Il contesto della vicenda si colloca all'interno di un quadro più ampio di preoccupazioni legate alla salute pubblica e alla sicurezza stradale in Francia. Il protoxyde d'azoto, sebbene comunemente usato in settori industriali e medici, ha trovato un uso improprio tra i giovani, che lo inalano per effetti simil-estatici. Questo fenomeno non è nuovo: nel 2023, il Parlamento ha già approvato un testo che vietava la vendita al pubblico, ma la sua applicazione è stata limitata da questioni legali e da un dibattito interno tra i partiti. Il Senato, però, ha ritenuto necessario approfondire il tema, soprattutto dopo che il ministro dell'Interno ha annunciato che il governo avrebbe integrato misure anti-nitrous oxide in un progetto di legge sul quotidiano. La discussione ha coinvolto anche i deputati e i senatori, con il deputato di La France insoumise Idir Boumertit che ha criticato la lentezza del processo legislativo, mentre l'aurea socialista Marion Canalès ha sottolineato l'importanza di un intervento immediato da parte del governo. Queste divergenze riflettono una frattura tra le istituzioni e il governo, con il Senato che ha cercato di esprimere un'opinione più forte su un tema considerato prioritario.

Le implicazioni del testo approvato dal Senato sono profonde, non solo per la salute pubblica ma anche per il quadro normativo nazionale e internazionale. Il provvedimento prevede che il protoxyde d'azoto non possa essere venduto, offerto, detenuto o trasportato, con l'eccezione di professionisti autorizzati. Tuttavia, la ministra delegata all'Interno Marie-Pierre Vedrenne ha espresso un'opinione di "saggezza" su tale provvedimento, sottolineando che la Francia sta già lavorando a livello europeo per classificare il gas come sostanza tossica. Questo ha generato critiche da parte del Senato, che ha visto nella posizione del governo un ritardo rispetto alle esigenze di sicurezza. Vedrenne ha argomentato che un intervento nazionale isolato potrebbe creare un rischio giuridico, in quanto potrebbe contraddire il principio di libertà di circolazione dei beni. Questo atteggiamento ha suscitato un forte dissenso tra i senatori, tra cui il leader dei socialisti Patrick Kanner, che ha accusato il governo di non assumere un ruolo attivo nel risolvere il problema. La situazione ha messo in evidenza le tensioni tra le istituzioni e il governo, con il Senato che ha cercato di esprimere una posizione più netta su un tema che riguarda la sicurezza della popolazione.

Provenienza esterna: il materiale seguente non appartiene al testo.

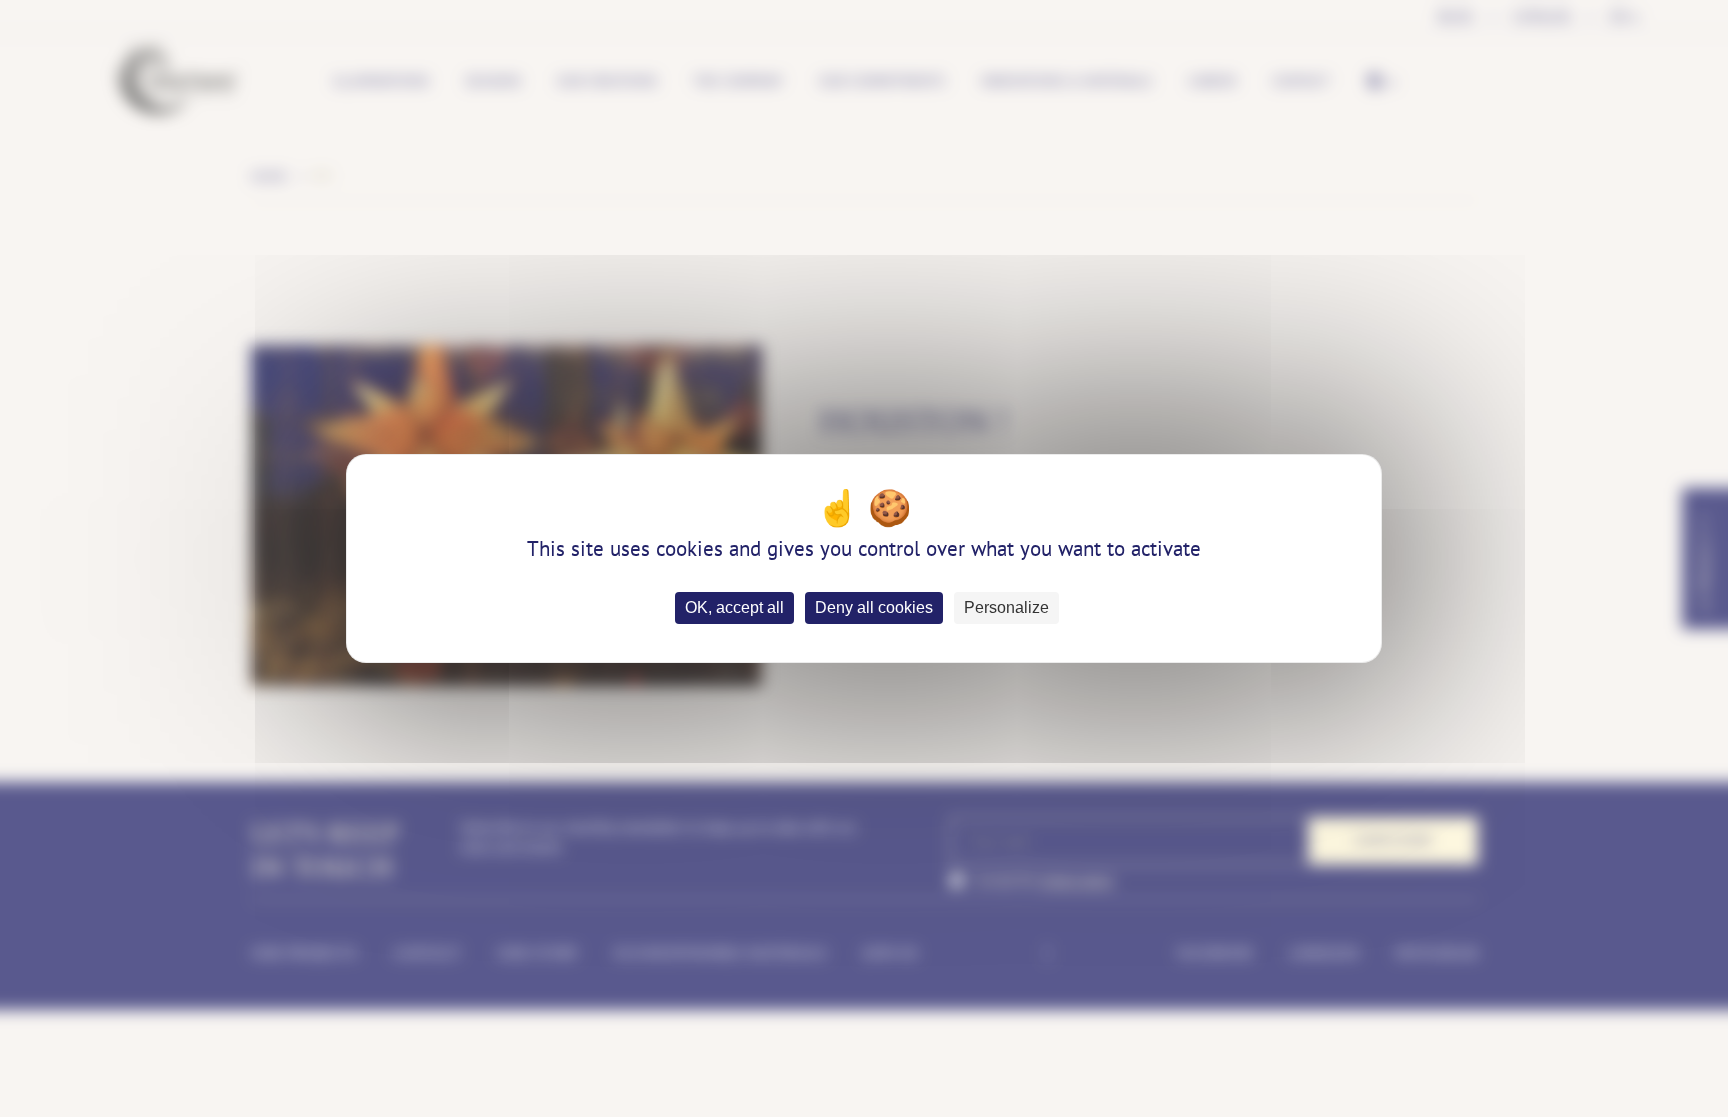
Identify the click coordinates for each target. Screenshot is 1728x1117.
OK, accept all (734, 607)
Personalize (1006, 607)
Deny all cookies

La questione del protoxyde d'azoto rimane un tema dibattuto, con prospettive che si aprono sia a livello nazionale che internazionale. Il governo, pur riconoscendo la gravità del problema, ha ribadito la necessità di un approccio coordinato, in quanto la Francia è coinvolta in negoziati europei per stabilire una classificazione univoca della sostanza. Questo potrebbe influenzare le normative nazionali, ma il Senato ha espresso preoccupazione per il ritardo nel processo legislativo. Al tempo stesso, i partiti politici continuano a dibattere sulle misure più efficaci per contrastare l'uso improprio del gas, con alcuni che chiedono un intervento immediato e altri che preferiscono un approccio più graduale. La discussione potrebbe evolversi nei prossimi mesi, con il governo che dovrà decidere se adottare il testo approvato dal Senato o se proporre un'alternativa. In ogni caso, il problema rimane un tema cruciale per la salute pubblica, con conseguenze che si estendono ben al di là della semplice regolamentazione di un prodotto. La lotta contro l'uso improprio del protoxyde d'azoto rappresenta un esempio di come le sfide sociali richiedano un impegno congiunto tra le istituzioni, i partiti e la società civile.